Records contained in a dataset
◆ ◆ ◆ ◆ ◆ ◆ ◆

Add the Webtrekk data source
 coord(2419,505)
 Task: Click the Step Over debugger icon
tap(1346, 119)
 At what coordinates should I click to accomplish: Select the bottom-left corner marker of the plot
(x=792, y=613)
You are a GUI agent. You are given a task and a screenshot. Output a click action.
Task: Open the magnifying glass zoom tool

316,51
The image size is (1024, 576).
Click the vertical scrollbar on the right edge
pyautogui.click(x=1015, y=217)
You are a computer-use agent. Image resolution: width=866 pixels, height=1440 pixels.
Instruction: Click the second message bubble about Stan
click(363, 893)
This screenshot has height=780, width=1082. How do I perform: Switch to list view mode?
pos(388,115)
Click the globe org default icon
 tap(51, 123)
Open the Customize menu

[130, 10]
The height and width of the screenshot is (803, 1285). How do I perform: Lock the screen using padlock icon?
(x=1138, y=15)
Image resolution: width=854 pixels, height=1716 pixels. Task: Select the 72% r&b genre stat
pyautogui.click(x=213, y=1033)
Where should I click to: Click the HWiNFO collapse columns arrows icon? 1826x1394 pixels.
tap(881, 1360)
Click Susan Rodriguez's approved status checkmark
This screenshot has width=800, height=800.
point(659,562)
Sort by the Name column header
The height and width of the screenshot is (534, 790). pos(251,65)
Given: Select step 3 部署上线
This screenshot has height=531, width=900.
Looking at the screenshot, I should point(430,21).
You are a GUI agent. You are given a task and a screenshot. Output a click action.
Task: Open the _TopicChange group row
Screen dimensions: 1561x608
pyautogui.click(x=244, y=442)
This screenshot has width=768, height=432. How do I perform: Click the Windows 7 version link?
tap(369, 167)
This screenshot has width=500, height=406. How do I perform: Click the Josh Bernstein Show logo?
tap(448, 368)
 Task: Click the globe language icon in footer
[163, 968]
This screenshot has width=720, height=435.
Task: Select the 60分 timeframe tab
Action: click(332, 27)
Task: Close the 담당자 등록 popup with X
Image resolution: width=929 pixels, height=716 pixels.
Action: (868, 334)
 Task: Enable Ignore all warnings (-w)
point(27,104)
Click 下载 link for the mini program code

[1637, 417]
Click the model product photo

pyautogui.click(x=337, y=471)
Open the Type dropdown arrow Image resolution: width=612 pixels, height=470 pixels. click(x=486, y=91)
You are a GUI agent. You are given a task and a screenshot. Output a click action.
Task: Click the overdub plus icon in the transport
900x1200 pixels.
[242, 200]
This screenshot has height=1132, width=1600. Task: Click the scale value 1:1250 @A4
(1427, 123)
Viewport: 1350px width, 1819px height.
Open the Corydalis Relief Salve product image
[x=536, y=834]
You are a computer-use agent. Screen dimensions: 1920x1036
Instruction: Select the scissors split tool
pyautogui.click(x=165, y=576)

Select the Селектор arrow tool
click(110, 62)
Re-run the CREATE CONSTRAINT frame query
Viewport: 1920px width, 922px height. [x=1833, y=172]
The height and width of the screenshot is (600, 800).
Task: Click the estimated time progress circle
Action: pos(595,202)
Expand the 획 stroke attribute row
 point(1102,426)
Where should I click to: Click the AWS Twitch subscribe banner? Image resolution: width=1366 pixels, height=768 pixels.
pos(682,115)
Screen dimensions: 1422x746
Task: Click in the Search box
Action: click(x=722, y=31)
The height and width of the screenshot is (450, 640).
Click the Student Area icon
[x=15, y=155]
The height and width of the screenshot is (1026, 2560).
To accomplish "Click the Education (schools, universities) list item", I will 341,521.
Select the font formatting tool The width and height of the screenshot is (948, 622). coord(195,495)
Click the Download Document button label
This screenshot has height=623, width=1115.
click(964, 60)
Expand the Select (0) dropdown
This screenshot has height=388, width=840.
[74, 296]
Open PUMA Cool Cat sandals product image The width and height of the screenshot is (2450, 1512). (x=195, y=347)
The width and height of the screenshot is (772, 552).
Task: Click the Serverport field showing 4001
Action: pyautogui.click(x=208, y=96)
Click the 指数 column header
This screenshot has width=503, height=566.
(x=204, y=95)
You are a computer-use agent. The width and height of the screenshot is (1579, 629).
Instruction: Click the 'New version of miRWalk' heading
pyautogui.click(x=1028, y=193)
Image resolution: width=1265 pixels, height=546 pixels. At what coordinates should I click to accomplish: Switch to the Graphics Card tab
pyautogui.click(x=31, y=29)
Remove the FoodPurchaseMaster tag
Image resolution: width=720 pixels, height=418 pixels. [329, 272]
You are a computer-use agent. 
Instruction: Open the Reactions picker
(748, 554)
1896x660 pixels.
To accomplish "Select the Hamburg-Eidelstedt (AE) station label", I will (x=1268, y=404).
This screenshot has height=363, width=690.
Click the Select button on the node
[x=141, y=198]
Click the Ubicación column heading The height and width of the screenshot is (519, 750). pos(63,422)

◆ ◆ ◆ ◆ ◆ ◆ ◆

■ What to produce: All lines carrying the word "computer" must be copied from the data above.

■ Written response:
You are a computer-use agent. Image resolution: width=866 pixels, height=1440 pixels.
You are a computer-use agent. Screen dimensions: 1920x1036
You are a computer-use agent. The width and height of the screenshot is (1579, 629).
You are a computer-use agent. 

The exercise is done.